In 1920, a delegate was sent to Russia who took part in the second Congress of the Third International. On his return, he declared that under the pretext of revolutionary power there had been set up in Russia the naked dictatorship of a single party. As soon as the CNT was able to meet after the frightful repression of 1920-22, it broke completely with Moscow, which evoked against it the hatred of Cain on the part of the Bolsheviks and of such few disciples as they had been able to find in Spain.
It can be stated without fear of denial that it was the CNT who first unmasked in Spain the new gang of Czars in Russia, who behind their revolutionary mask were able to poison the stream of old liberalism in Europe, and to break up the former centres of trade unionism by means of a disruptive and centralising policy at the service of the foreign interests of the totalitarian Russian State.

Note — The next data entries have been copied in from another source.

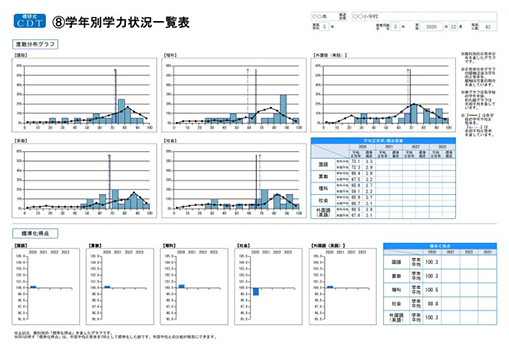
Task: Click the ○○小学校 school name field
Action: pos(424,16)
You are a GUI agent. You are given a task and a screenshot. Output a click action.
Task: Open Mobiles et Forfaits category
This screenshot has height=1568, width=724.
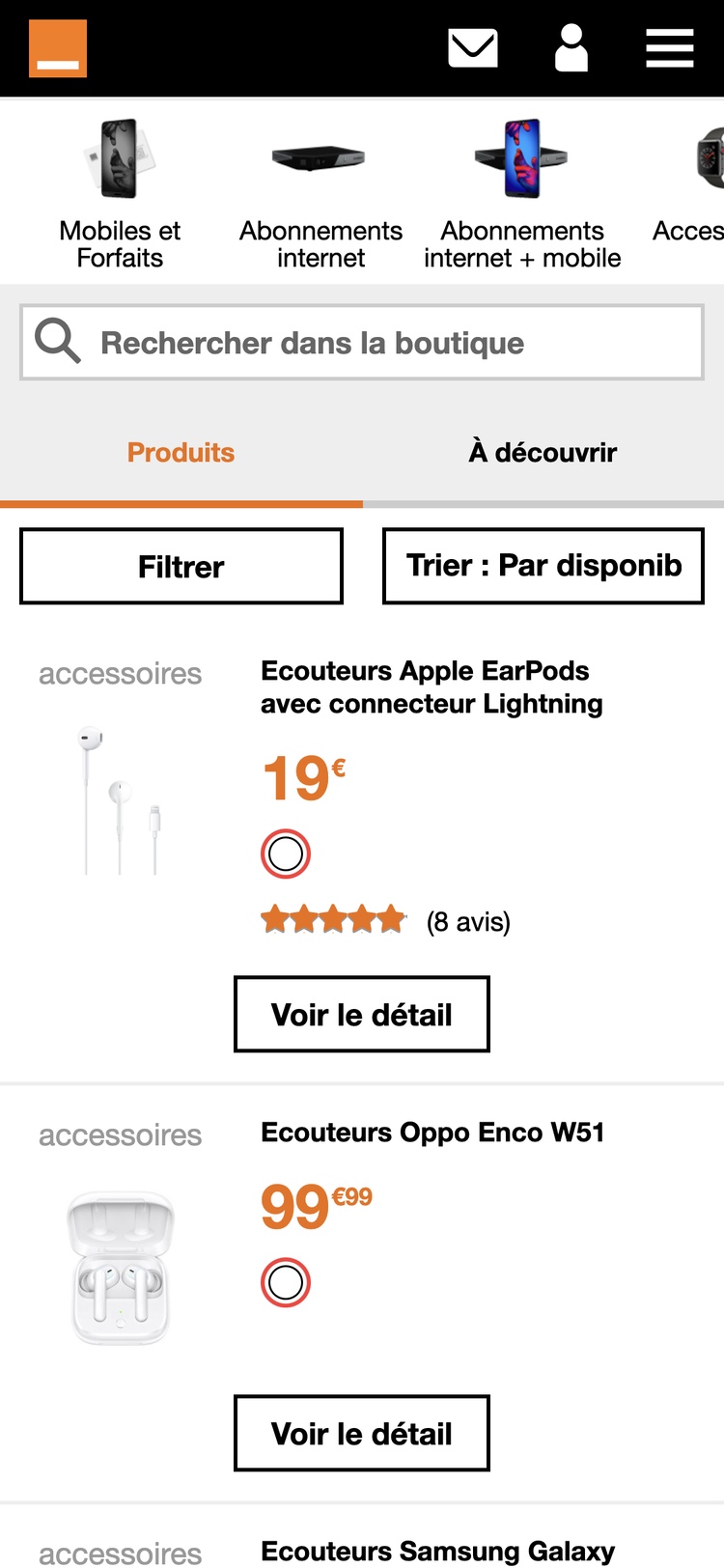120,193
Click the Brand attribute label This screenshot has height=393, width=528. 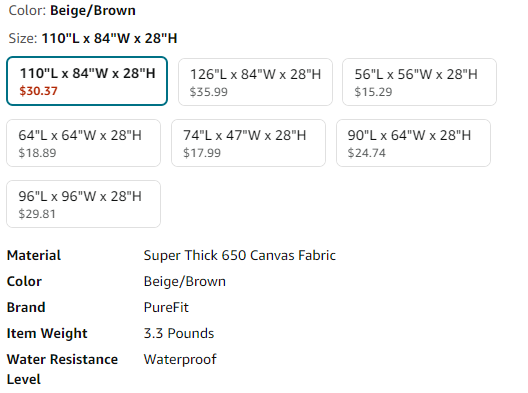pos(26,307)
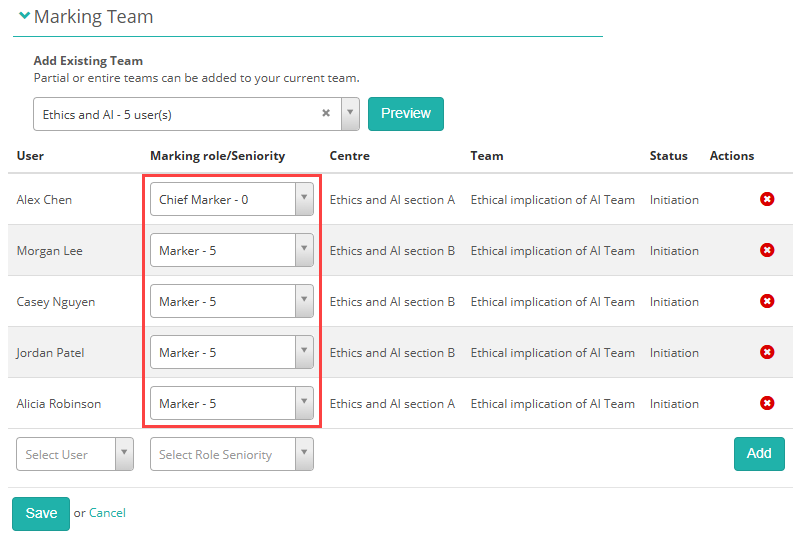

The U.S.S.R., invested untold financial re3ources in Spain, and was lavish with the number of its agents: it made use of the venal spirits with persistence, for the purpose of conquering by every means possible the powerful centres of revolution in Spain. But they broke their teeth on a proletariat deeply imbued by the CNT with the principles of one of the most original philosophies of liberty.
Just before the Civil War broke out, the communists had the luck to penetrate the U.G.T., which they found ideologically unarmed, and whose Youth movement they were able to take over at the beginning of the war. From this party base, the gains they made through the Popular Front in the February 1936 elections, and those provided for them by the blackmail of Russian aid to the Republic during the war, was initiated the totalitarian enterprise which averted the promising popular rising of July 19th, 1936.
Finding anarcho-syndicalism the chief obstacle in the path of their ambition to take over the Republic, they used every possible means to destroy it, leading to a series of provocations which culminated in the furious battle of May 1937 in Catalonia. After this, the CNT lost in a maze of negotiations a battle it had won on the barricades against the communists, masterminded by the O.G.P.U., and their eventual allies, the assault guards of the Generalitat. But even though they had to undergo the humiliation of seeing their collectives destroyed by stormtroopers of the Stalinist military chiefs, heroes of the baseline, the CNT had sufficient resources in reserve to touch off the last episode of the war, an offensive of all liberal elements against those who till the very last moment were waging war for and on behalf of Moscow.
Historical Summary
The CNT is the successor of the Spanish section of the First International which with ups and downs lasted from 1868 down to 1910. From its first congress in 1911, the CNT remained 'underground' until 1914. In 1916, together with the U.G.T., it called for a general strike against shortages of food. In August 1917, again in common with the U.G.T., it brought about a revolutionary general strike. In 1918, it is seen reorganising itself in industry-wide unions. In 1919 was unchained the most complete general strike in the history of the Spanish working class, against the 'Canadian' group of industries who had the full support of the civil and military authorities in Catalonia. The same year saw a disastrous lock-out by the bourgeoisie, at the very moment when in Madrid was being proclaimed that the aim of the CNT was Libertarian Communism. At this juncture it numbered one million members.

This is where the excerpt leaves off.